Look through the data below. Pick out the lines holding the string "will".
*** Begin section ***
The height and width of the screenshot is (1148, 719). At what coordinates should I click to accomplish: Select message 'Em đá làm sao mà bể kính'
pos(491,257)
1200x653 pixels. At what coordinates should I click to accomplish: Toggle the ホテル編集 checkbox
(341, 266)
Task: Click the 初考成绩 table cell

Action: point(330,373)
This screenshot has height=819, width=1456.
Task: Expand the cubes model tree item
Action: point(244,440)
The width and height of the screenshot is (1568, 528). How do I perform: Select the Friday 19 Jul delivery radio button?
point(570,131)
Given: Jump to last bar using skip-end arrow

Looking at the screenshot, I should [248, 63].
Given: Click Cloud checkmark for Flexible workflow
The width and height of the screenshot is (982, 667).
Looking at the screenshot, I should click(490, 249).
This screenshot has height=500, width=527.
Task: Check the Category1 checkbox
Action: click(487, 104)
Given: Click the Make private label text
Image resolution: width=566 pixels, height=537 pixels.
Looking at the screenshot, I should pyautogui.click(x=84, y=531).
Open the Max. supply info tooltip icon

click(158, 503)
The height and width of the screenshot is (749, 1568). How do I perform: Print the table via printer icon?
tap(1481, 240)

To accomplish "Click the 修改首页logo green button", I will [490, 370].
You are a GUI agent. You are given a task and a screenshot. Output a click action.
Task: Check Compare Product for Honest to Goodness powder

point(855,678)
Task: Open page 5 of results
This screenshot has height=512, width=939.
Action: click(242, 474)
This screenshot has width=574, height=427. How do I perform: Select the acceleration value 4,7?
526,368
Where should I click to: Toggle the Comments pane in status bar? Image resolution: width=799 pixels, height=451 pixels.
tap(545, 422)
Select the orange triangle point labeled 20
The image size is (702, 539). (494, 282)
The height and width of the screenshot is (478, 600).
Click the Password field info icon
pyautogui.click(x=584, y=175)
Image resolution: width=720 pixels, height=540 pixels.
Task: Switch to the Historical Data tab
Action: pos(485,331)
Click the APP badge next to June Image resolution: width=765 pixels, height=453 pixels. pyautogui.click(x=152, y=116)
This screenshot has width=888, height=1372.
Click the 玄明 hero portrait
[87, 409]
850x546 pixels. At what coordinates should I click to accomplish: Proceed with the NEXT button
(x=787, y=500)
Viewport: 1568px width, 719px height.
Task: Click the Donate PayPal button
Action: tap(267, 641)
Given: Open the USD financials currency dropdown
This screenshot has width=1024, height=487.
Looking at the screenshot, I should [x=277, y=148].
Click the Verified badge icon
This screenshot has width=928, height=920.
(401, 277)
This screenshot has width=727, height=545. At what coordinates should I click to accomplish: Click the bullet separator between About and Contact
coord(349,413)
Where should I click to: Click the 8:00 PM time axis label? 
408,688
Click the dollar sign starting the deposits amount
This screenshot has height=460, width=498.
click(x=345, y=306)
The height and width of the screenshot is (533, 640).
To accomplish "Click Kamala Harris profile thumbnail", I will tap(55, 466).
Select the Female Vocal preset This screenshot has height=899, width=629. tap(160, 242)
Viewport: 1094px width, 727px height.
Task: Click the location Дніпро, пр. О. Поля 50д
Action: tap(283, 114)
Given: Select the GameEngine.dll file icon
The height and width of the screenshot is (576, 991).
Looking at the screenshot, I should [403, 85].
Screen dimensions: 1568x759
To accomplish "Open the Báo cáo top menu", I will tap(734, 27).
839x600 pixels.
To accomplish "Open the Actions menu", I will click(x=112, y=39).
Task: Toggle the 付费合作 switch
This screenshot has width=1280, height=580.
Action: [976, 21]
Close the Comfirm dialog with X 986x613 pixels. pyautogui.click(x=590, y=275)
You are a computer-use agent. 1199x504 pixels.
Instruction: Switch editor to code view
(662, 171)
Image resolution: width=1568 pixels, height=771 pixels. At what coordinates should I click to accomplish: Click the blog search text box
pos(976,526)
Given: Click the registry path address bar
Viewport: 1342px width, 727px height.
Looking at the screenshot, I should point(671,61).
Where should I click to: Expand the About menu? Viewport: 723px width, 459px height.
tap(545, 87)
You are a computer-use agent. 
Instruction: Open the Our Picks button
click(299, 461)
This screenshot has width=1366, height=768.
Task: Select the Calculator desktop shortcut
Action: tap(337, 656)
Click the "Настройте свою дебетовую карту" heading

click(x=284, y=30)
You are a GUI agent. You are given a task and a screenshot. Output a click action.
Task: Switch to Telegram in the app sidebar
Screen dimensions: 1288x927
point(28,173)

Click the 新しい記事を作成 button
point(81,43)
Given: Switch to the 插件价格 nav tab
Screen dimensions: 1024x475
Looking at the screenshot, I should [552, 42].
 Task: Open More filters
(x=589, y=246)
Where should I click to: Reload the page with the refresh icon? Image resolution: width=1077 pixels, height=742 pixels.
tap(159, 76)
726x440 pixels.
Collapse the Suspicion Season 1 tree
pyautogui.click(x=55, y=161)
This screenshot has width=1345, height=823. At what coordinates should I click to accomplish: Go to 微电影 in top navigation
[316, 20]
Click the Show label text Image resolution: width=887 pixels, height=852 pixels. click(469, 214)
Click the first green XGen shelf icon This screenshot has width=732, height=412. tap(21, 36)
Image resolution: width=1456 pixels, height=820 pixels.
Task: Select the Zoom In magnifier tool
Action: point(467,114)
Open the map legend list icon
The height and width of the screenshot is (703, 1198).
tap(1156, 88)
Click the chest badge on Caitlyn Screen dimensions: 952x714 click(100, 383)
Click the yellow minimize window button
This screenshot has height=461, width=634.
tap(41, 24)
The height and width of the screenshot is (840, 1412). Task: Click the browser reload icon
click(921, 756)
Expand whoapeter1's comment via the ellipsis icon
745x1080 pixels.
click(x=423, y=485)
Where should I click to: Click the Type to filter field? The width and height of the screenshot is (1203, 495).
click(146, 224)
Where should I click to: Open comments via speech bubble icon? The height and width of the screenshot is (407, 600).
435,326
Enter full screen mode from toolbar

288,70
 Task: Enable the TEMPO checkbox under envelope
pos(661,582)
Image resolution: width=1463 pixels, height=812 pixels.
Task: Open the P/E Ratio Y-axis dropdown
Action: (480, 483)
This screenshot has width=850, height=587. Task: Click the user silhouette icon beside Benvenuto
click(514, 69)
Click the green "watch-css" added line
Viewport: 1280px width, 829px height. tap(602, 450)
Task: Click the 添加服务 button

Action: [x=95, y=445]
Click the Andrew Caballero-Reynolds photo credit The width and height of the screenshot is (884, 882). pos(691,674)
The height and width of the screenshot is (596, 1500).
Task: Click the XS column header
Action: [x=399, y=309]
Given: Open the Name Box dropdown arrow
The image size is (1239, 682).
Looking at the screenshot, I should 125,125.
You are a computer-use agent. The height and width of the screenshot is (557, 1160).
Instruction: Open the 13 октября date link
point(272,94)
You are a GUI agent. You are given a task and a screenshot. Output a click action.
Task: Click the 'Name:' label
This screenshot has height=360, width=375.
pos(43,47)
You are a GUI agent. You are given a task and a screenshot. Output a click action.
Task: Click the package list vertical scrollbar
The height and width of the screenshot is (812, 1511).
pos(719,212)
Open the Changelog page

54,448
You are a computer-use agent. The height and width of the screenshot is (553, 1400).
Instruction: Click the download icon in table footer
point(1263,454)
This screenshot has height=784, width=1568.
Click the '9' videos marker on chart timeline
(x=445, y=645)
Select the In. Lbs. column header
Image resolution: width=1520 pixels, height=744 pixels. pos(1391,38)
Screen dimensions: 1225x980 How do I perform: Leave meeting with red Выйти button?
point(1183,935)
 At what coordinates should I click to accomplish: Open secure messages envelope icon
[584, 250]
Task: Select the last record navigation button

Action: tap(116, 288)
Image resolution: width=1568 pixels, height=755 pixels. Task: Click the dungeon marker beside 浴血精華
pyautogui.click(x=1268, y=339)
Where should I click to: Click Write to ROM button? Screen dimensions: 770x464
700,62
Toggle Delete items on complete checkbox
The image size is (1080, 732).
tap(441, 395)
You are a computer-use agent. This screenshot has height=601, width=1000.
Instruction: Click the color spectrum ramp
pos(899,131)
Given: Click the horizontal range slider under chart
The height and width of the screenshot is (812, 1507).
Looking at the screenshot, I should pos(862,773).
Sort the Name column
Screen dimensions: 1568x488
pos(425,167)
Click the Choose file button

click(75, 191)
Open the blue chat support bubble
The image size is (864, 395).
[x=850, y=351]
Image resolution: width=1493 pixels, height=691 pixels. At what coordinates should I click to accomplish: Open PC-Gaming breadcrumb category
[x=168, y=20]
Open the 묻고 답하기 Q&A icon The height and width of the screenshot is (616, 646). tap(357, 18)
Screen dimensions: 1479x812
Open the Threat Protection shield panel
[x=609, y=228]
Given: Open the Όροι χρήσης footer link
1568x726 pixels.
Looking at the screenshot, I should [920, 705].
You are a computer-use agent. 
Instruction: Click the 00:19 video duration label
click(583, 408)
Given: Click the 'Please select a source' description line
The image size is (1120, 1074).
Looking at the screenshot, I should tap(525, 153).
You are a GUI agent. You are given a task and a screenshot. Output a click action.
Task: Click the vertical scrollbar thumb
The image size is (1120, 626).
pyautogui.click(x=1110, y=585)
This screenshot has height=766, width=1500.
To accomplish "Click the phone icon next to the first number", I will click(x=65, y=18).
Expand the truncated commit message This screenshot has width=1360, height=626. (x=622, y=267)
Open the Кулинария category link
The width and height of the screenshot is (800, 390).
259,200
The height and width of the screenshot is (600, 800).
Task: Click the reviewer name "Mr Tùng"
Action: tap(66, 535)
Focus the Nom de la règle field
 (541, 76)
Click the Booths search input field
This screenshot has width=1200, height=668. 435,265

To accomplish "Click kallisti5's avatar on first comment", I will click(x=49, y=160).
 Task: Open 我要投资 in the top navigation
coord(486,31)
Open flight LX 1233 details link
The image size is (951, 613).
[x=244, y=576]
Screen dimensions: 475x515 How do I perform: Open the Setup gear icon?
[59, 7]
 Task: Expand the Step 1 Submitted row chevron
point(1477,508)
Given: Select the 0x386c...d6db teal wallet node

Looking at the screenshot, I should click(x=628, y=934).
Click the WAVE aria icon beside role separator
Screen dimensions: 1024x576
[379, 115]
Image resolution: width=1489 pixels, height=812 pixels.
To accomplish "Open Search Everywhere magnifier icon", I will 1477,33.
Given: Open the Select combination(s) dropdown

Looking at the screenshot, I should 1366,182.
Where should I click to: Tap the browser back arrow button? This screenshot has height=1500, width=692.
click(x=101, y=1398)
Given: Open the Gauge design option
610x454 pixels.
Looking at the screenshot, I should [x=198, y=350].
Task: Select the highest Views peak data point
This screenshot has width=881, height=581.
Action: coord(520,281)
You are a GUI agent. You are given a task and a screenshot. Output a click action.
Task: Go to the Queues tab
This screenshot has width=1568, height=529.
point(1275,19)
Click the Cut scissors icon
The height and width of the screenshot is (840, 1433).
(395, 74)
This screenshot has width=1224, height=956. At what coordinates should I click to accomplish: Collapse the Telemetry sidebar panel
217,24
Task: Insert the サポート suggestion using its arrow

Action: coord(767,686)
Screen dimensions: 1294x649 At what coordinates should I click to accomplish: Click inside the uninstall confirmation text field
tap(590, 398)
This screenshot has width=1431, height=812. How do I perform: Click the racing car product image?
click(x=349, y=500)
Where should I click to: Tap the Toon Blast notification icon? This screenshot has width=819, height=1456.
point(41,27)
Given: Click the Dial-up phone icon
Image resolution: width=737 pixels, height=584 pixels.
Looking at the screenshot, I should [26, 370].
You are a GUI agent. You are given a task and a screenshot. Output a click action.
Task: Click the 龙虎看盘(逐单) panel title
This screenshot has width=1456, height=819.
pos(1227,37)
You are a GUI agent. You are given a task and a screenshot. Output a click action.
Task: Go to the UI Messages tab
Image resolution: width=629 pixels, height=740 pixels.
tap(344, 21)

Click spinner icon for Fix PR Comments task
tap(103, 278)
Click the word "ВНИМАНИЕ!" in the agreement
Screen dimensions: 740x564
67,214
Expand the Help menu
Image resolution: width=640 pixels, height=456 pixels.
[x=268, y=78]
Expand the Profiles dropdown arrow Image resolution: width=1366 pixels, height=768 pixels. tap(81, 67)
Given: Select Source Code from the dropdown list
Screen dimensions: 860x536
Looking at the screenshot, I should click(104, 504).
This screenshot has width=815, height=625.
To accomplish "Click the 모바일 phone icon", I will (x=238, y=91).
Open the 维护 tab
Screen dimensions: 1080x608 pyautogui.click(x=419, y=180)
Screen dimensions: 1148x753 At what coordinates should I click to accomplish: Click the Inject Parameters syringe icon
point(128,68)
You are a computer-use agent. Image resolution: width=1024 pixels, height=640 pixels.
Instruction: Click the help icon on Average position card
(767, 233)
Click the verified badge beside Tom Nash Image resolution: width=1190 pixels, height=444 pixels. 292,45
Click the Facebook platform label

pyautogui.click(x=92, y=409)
*** End section ***
SOLUTION FOR THIS EXERCISE:
To accomplish "Click the 修改首页logo green button", I will [490, 370].
To accomplish "Click Kamala Harris profile thumbnail", I will tap(55, 466).
To accomplish "Open the Báo cáo top menu", I will tap(734, 27).
To accomplish "Open the Actions menu", I will click(x=112, y=39).
To accomplish "Click the phone icon next to the first number", I will click(x=65, y=18).
To accomplish "Click kallisti5's avatar on first comment", I will click(x=49, y=160).
To accomplish "Open Search Everywhere magnifier icon", I will 1477,33.
To accomplish "Click the 모바일 phone icon", I will (x=238, y=91).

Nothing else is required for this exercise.